Para Luciana, com a nova lei, os segurados ganharam mais margem para
questionar as decisões das empresas, como a causa para negar uma indenização.
“O agravamento de risco já vinha sendo discutido mesmo antes do Marco Legal,
mas essa briga deve se intensificar. A jurisprudência vinha se consolidando no
sentido de que o agravamento precisa ter nexo causal com o sinistro, o que foi
reforçado pela nova lei”, afirma a advogada.
Gaya Schneider, sócia do escritório Ernesto Borges Advogados, destaca que o
prazo de 30 dias para regulação do sinistro instituído pela lei é de difícil
cumprimento para contratos de alto risco, como os rurais e os paramétricos
(relacionados a eventos naturais definidos). “Esses seguros, via de regra, levam
tempo maior, porque existe grande troca de informação, análise de documento,
perícias técnicas”, explica.
Segundo a advogada, que também é presidente da Comissão Especial de Direito
Securitário da OAB nacional, caberá ao Judiciário trazer uma interpretação “um
pouco mais extensiva” desse prazo a esse tipo de contrato.
Luiz Fernando Zenid, sócio do Donelli e Zenid Advogados, defende segurados na
Justiça e tem uma visão menos otimista sobre os efeitos benéficos da nova lei.
De acordo com ele, as seguradoras estão adaptando as apólices, mas partindo de
uma vantagem competitiva desleal sobre os consumidores.

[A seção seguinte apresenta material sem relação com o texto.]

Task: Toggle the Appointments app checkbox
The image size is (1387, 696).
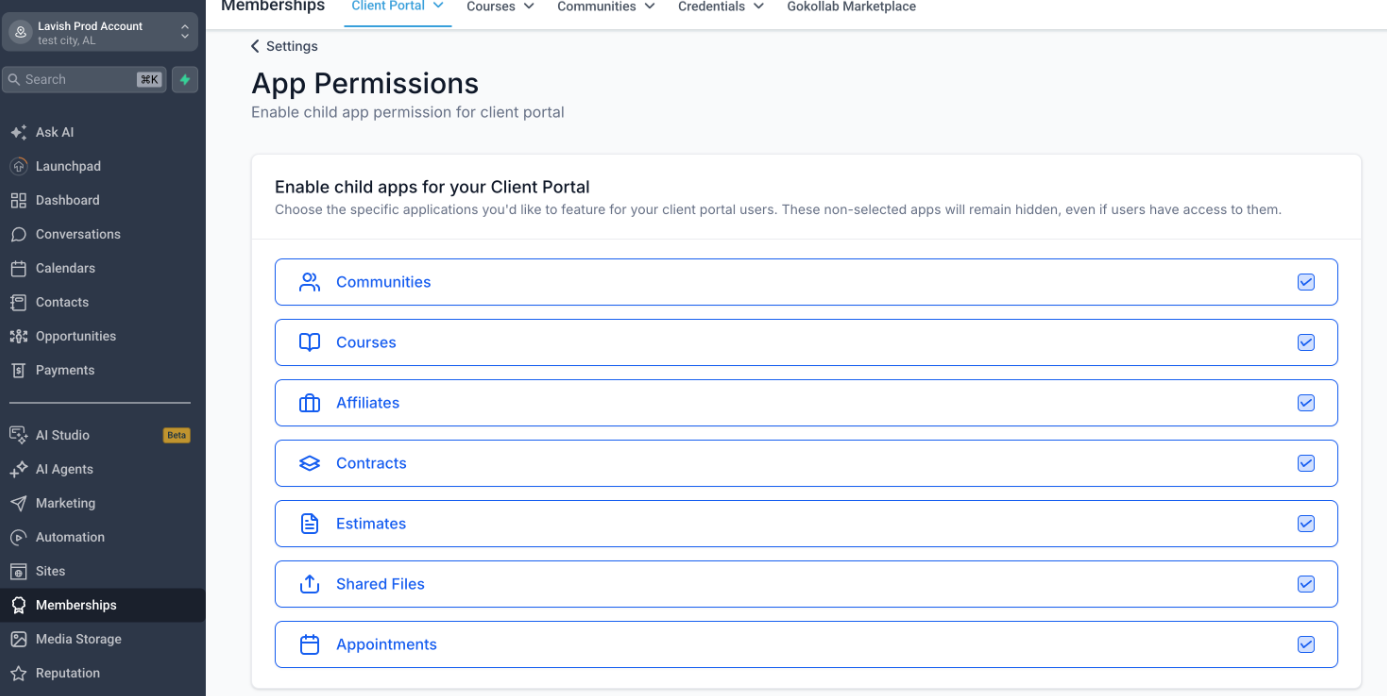Action: [1306, 645]
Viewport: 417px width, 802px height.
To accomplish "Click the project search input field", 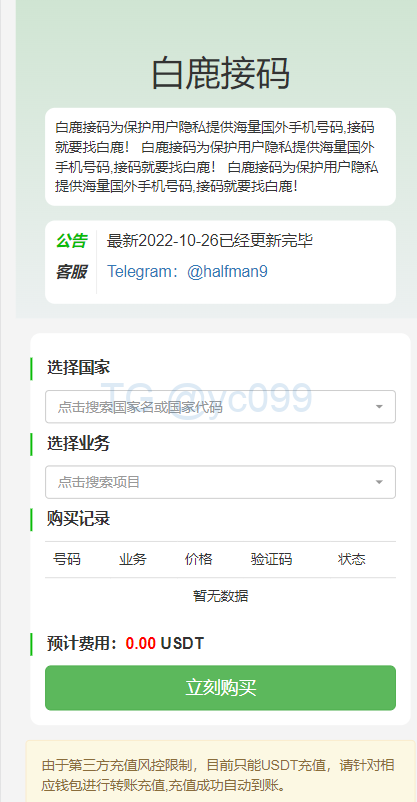I will (221, 482).

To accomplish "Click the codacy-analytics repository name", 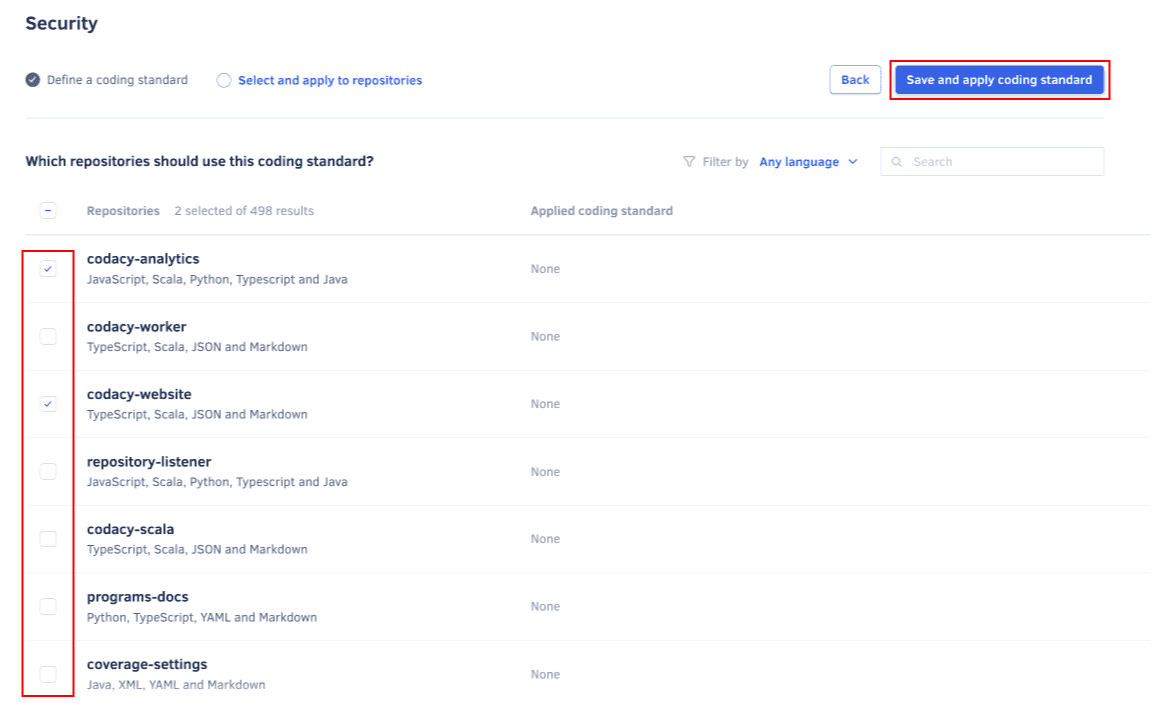I will pos(143,257).
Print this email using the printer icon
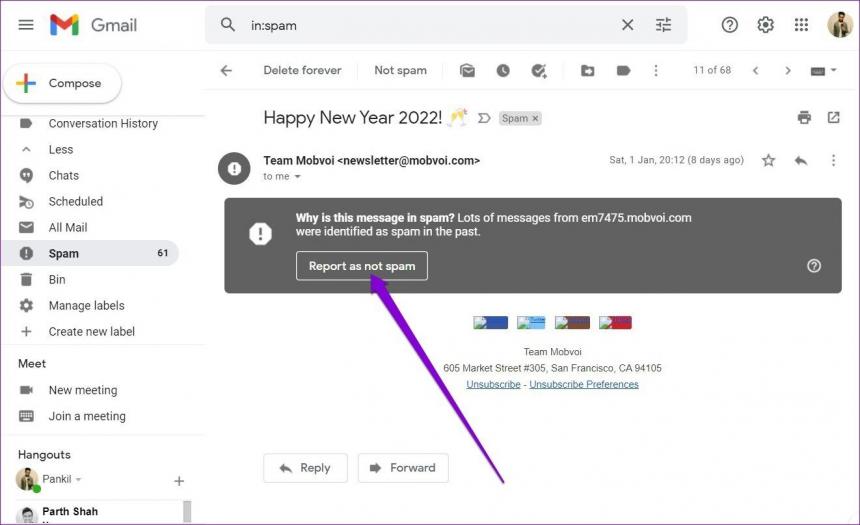 coord(804,118)
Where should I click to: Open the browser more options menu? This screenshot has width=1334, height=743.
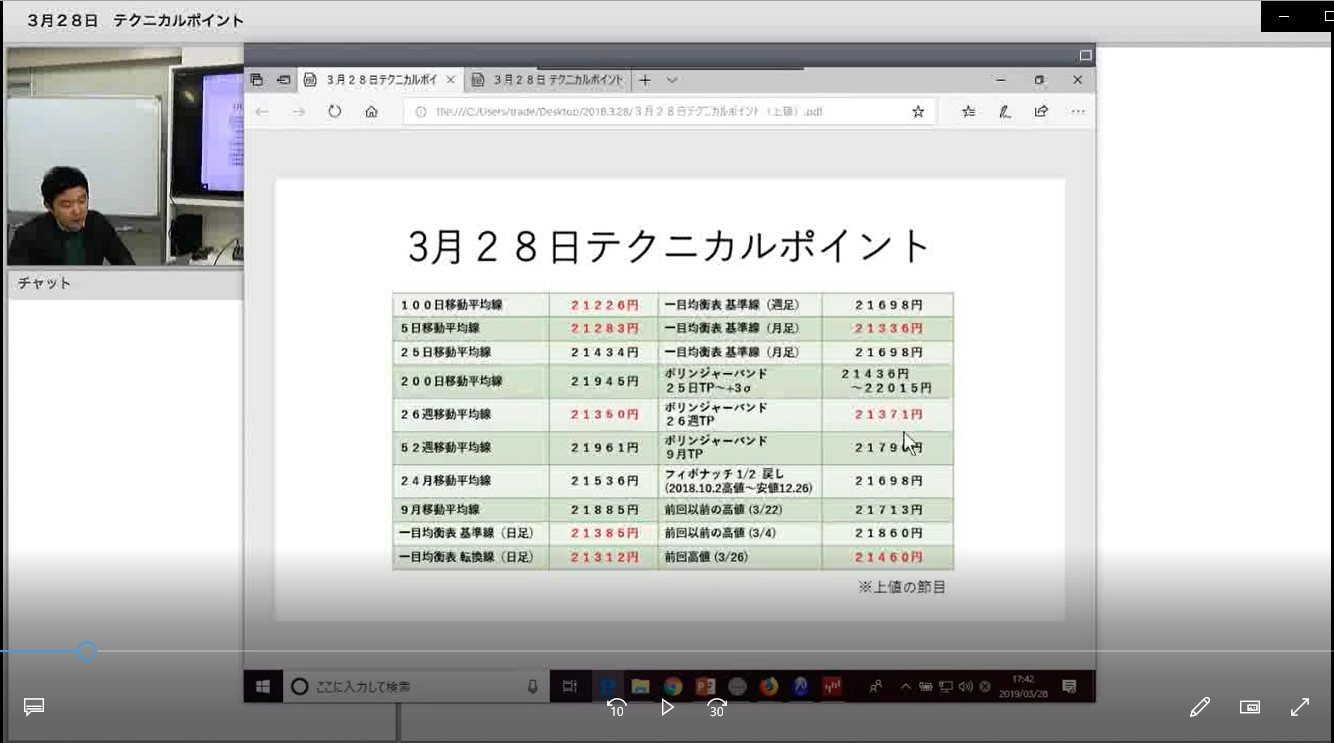1077,111
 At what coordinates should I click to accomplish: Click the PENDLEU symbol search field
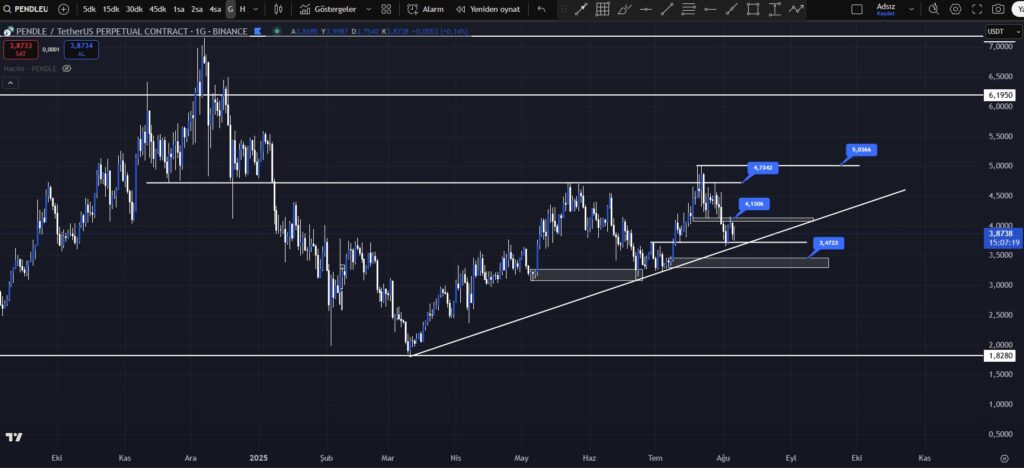pyautogui.click(x=27, y=9)
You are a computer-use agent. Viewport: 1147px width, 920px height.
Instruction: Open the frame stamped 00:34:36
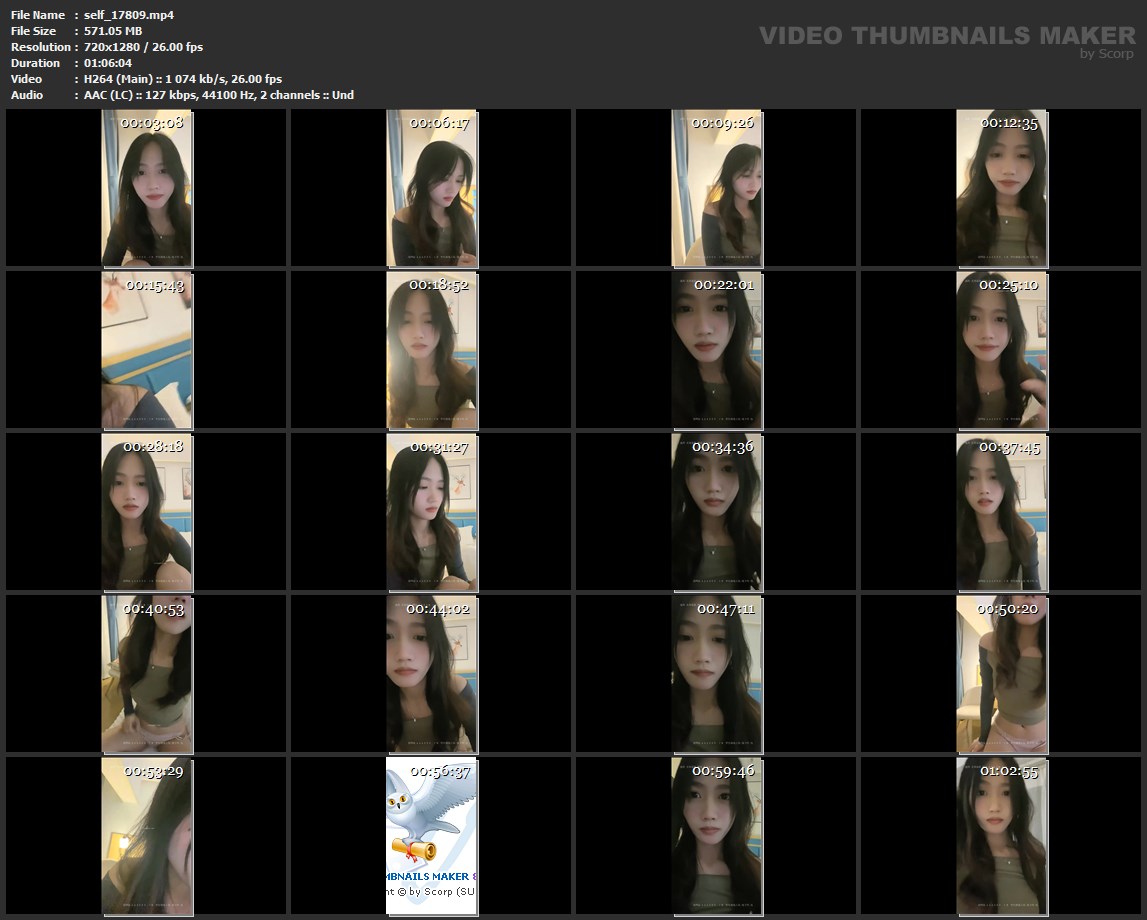click(x=716, y=512)
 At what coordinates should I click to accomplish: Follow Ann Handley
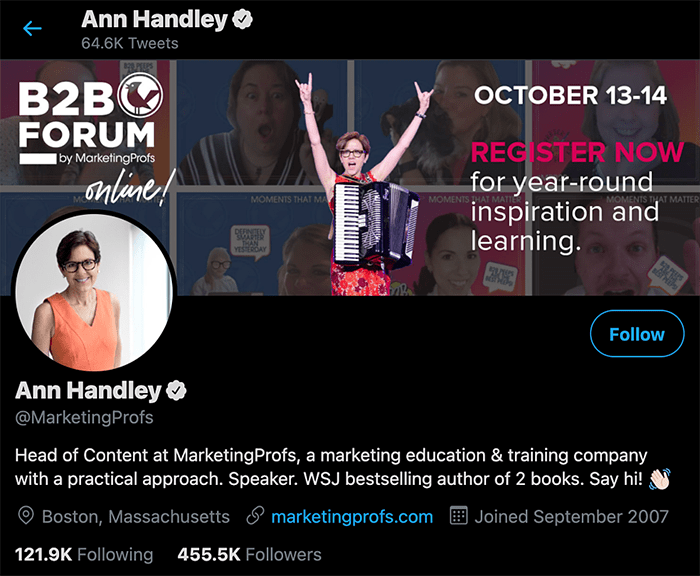[637, 334]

“A seguradora enfrenta sinistros todos os dias e chega à regulação com uma
estrutura montada ao longo de anos, com reguladores próprios, peritos de
confiança e corpo jurídico especializado, tudo operando dentro de processos
internos estruturados para negar ou reduzir a indenização. Esse arsenal não vai
ser desmontado por força da lei nova", afirma ele.
Zenid também vê no agravamento de risco a principal mudança a ser examinada
pela Justiça. “Hoje, qualquer alteração no risco é usada como pretexto de
negativa pelas seguradoras, mas a lei agora exige prova do nexo causal entre o
agravamento relevante e o sinistro. Se essa lógica for aplicada com rigor, esse é
um dos pontos em que a lei pode efetivamente mudar o cenário atual.”
Filippe Vieites, sócio do WFaria Advogados, também vê a possibilidade de
questionamentos da nova exigência instituída pela lei de que a operadora
apresente um questionário sobre os riscos do segurado. A empresa só poderá
alegar omissão em relação ao que perguntou no questionário. “O problema é
óbvio para quem trabalha com isso: é impossível prever tudo, a variedade de
situações individuais dos segurados é simplesmente maior do que qualquer
questionário consegue cobrir", afirma o advogado.
De acordo com ele, no entanto, o Judiciário deve relativizar essa exigência e
diferenciar o segurado que não informou um risco por não ter sido perguntado
daquele que conhecia um risco relevante o suficiente para alterar o preço do
seguro e não informou a operadora deliberadamente. “A boa-fé objetiva do
Código Civil não desaparece porque a lei criou um questionário fechado.”